One question that we always ask as designers is "why?" We thought critically about the construction method for a series of wayfinding structures, and as a result opened the doors for a simpler, more cost effective solution.
Originally, the material specifications for five wayfinding structures for Edmonton's 2015 Nuit Blanche Contemporary Art Festival was 2" x 2" lumber. However, we had concerns with the complexity of cuts, accuracy, and assembly of the structure. By thinking creatively, and leveraging our in-house 3D printing capacity, we were able to discover a superior construction method.

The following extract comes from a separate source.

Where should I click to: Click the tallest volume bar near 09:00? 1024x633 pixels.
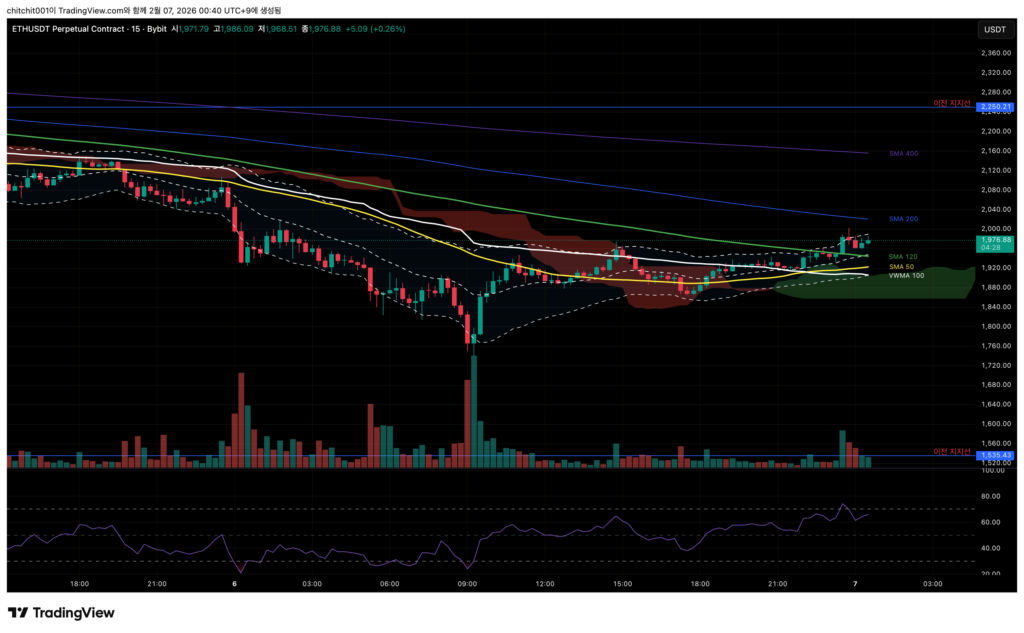pyautogui.click(x=474, y=410)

Inspired by the assembly of tents, we designed a custom, 3D printed and resin cast connecting system. We began by creating an exact 3D model of the structures that incorporated sections of metal conduit secured at the intersection point by our connectors. We were able to design the structure in such a way that only two different connecting components were required. Next, we 3D printed the two components with the perfect tolerance for a snug fit in the conduit, and used them as plugs for a silicone mold. With this method, we were able to quickly reproduce multiples of each part from a rapidly curing plastic resin that were exact replicates of the originals. All that was left to do was cut the conduit to length, assemble the structures, and add two wooden frames for increased rigidity. We used zip ties to apply tension on the structures at the intersection points for easy disassembly, storage, and reuse by the festival for years to come.